Update the heart attack scan article from "An image from" up to and including "Science Translational Medicine.", swapping "imaging test" for "diagnostic scan".

### Document extract

Researchers develop new early warning scan for heart attacks

12 July 2017        

Category: Research

An image from a heart scan

Researchers that we fund at the University of Oxford have developed a new type of imaging test to provide an early warning of coronary artery disease, and the risk of heart attacks.

The new imaging technique will improve the diagnosis and management of coronary artery disease, enabling timely prevention strategies and improving the treatment of thousands of people living with the disease. The findings have been published in Science Translational Medicine.

Plaques cause heart attacks

Coronary artery disease occurs when atherosclerotic plaques build up in the arteries that serve the heart. These plaques cause the vessels to narrow, and when they block without warning they lead to a heart attack.

Looking for vulnerable plaques

Currently, diagnostic methods rely on detecting damage that has already been caused by these plaques – when the damage is irreversible and treatment options are often limited. This new technique will allow doctors to identify vulnerable plaques that are prone to sudden blockages, flagging the individuals at highest risk for heart attacks.

Avoiding a heart attack

Professor Metin Avkiran, Associate Medical Director at the British Heart Foundation who part-funded the study, said:

“Each year in the UK over 100,000 people die from a heart attack or stroke that has been caused by the rupture of a fatty deposit inside an artery, called a plaque. Discovering which plaques are likely to rupture, so people can be treated before such a devastating event strikes, is a major objective of current research. 

“This new method, based on the imaging of cells surrounding arteries, could allow doctors to assess fatty plaques by a non-invasive scan and to see how they change with disease progression or treatment.

“If the technique lives up to its promise in larger trials in patients, it could lead to more effective treatment to avoid a potentially fatal heart attack or stroke.”

######
### Information shown

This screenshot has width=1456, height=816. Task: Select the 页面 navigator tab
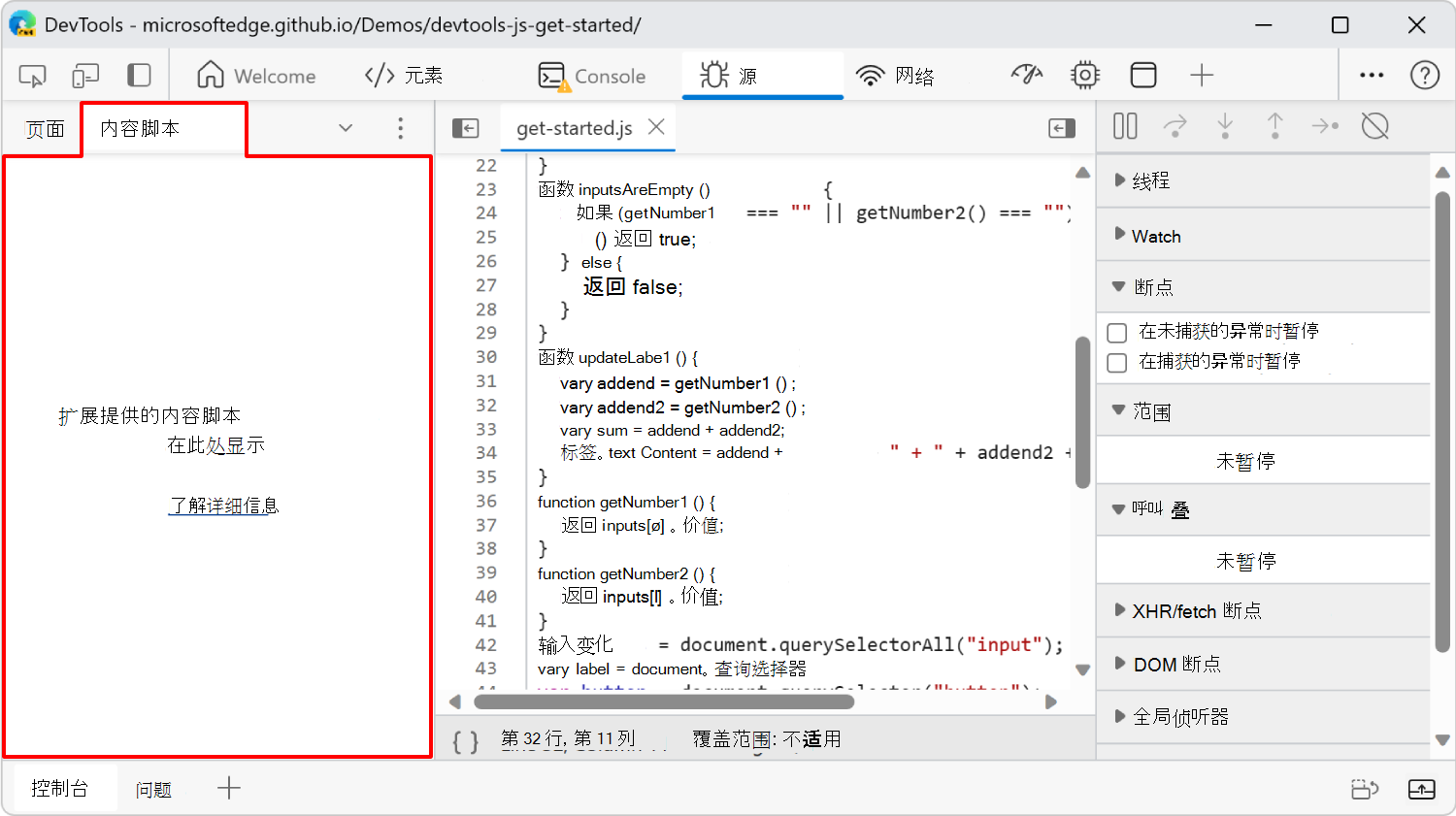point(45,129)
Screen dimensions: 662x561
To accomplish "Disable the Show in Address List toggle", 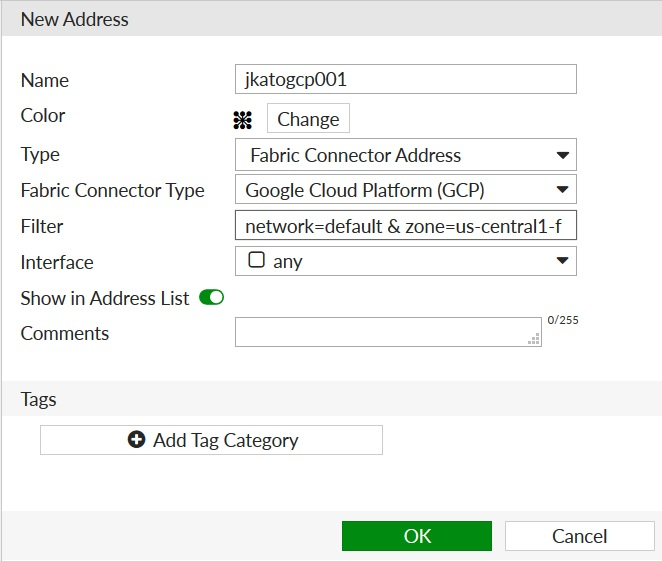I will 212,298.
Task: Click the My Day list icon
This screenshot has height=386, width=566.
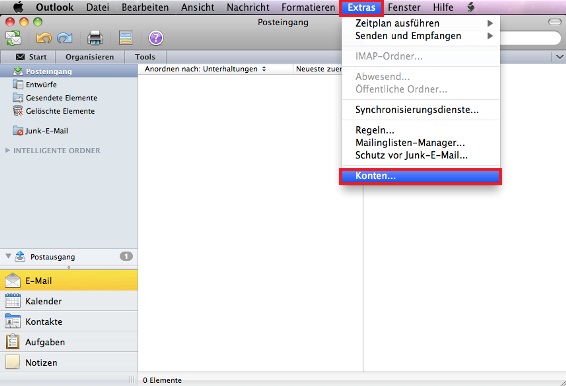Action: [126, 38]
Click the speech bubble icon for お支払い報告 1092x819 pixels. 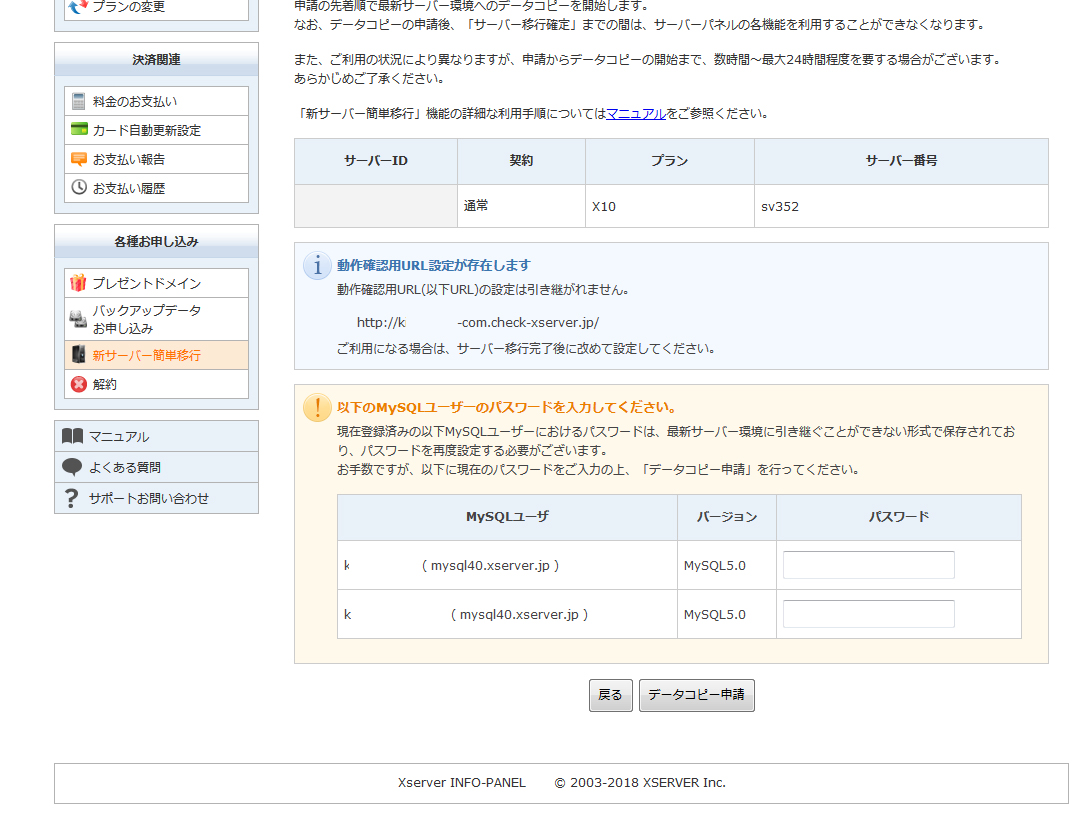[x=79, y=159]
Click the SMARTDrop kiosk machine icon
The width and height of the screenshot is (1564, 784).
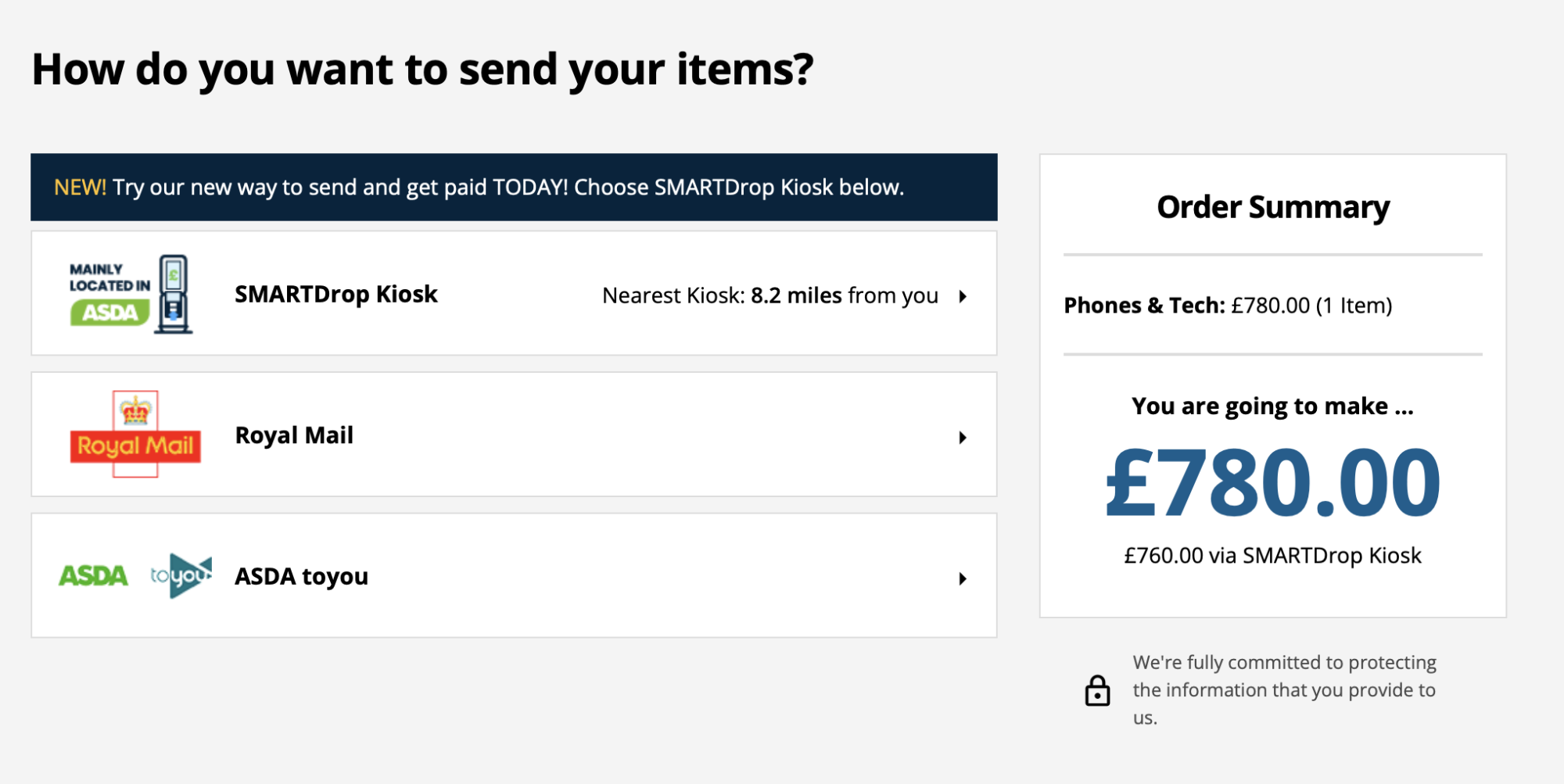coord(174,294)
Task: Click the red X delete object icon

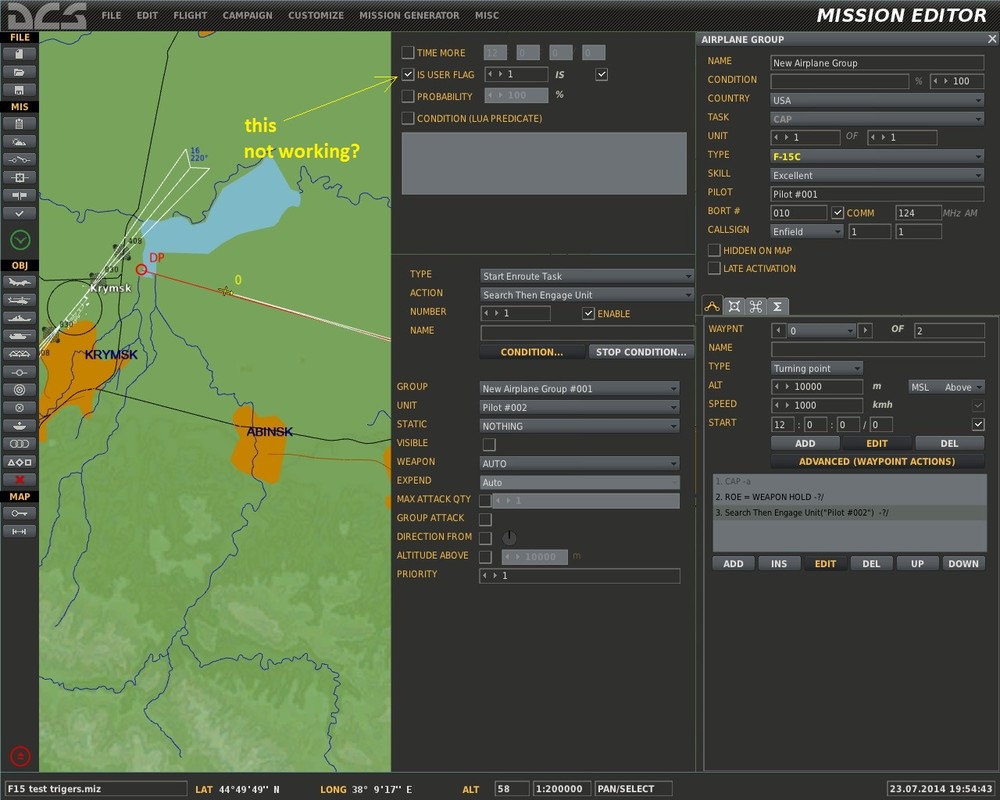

######

Answer to this task:
An image from a heart scan

Researchers that we fund at the University of Oxford have developed a new type of diagnostic scan to provide an early warning of coronary artery disease, and the risk of heart attacks.

The new imaging technique will improve the diagnosis and management of coronary artery disease, enabling timely prevention strategies and improving the treatment of thousands of people living with the disease. The findings have been published in Science Translational Medicine.